» Records provided
- - - -

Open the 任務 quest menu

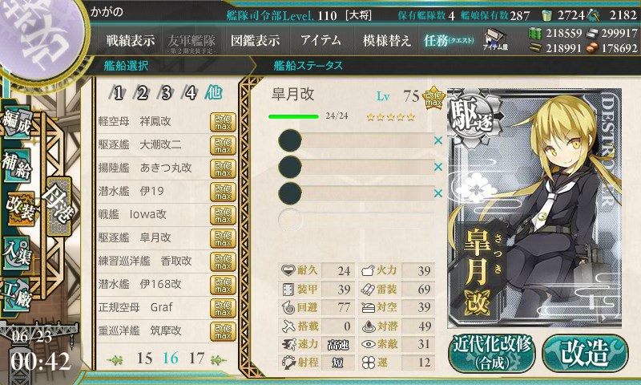(x=449, y=40)
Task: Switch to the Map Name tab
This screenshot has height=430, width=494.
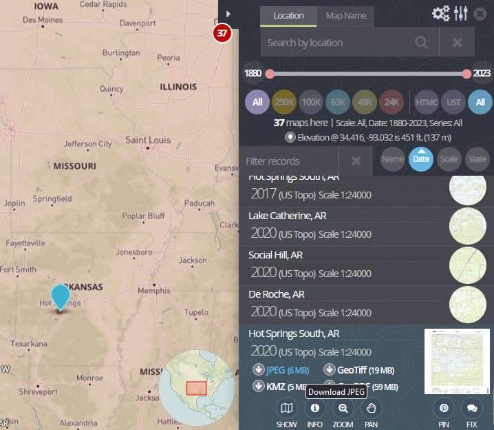Action: click(x=346, y=16)
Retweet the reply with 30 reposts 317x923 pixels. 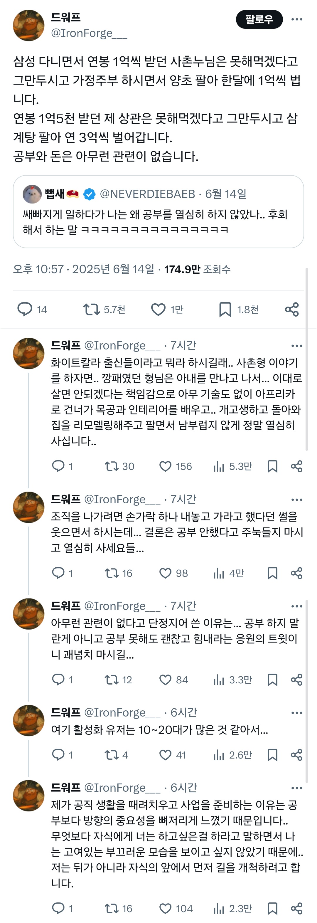tap(111, 466)
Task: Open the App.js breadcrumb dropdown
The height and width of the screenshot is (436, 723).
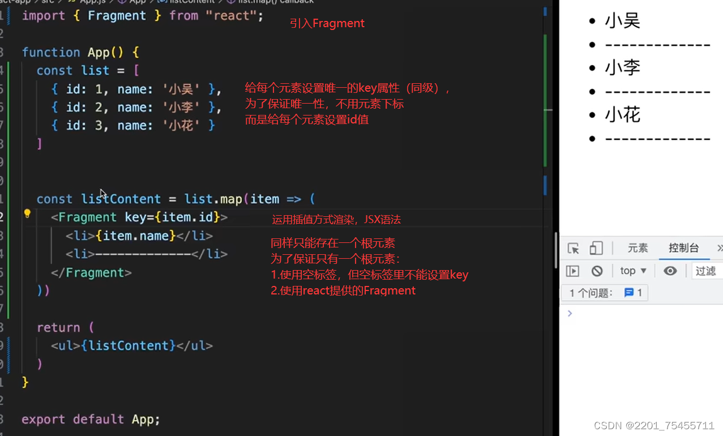Action: pos(93,2)
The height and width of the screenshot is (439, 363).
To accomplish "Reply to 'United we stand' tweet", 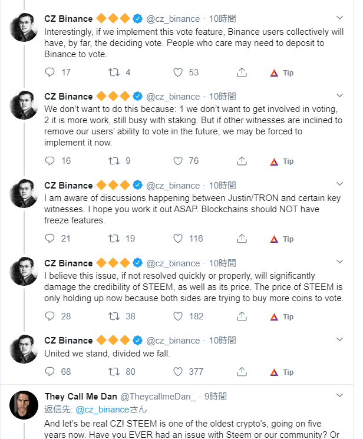I will pos(50,372).
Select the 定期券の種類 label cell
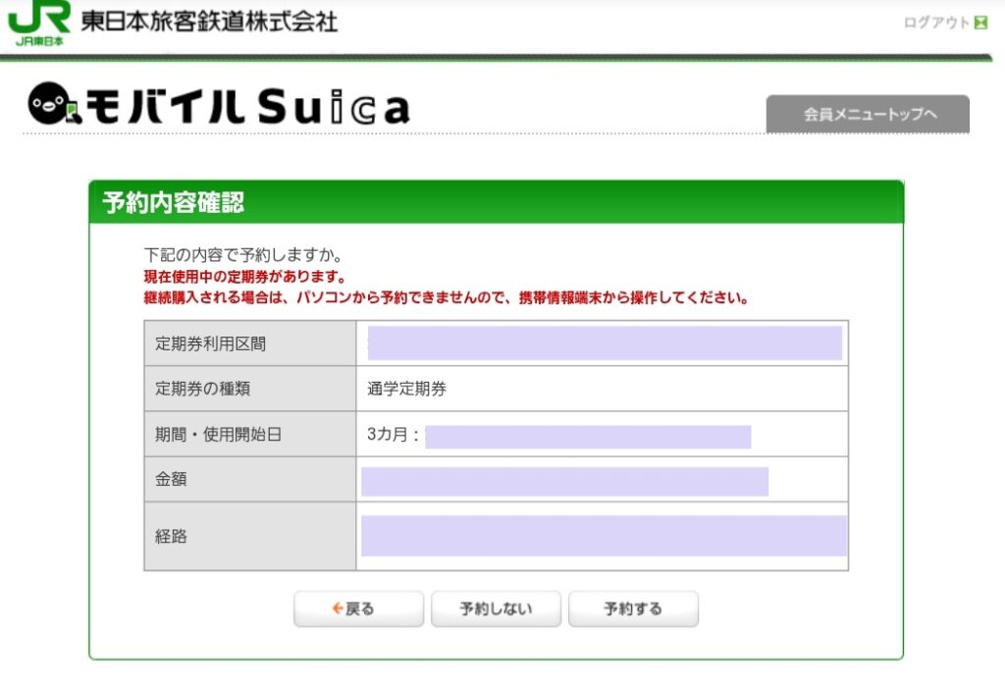 (249, 389)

- - - -

» What you should do
Say how many lines of these records hold the string "Task", giving the number and no other words.

» Response area
2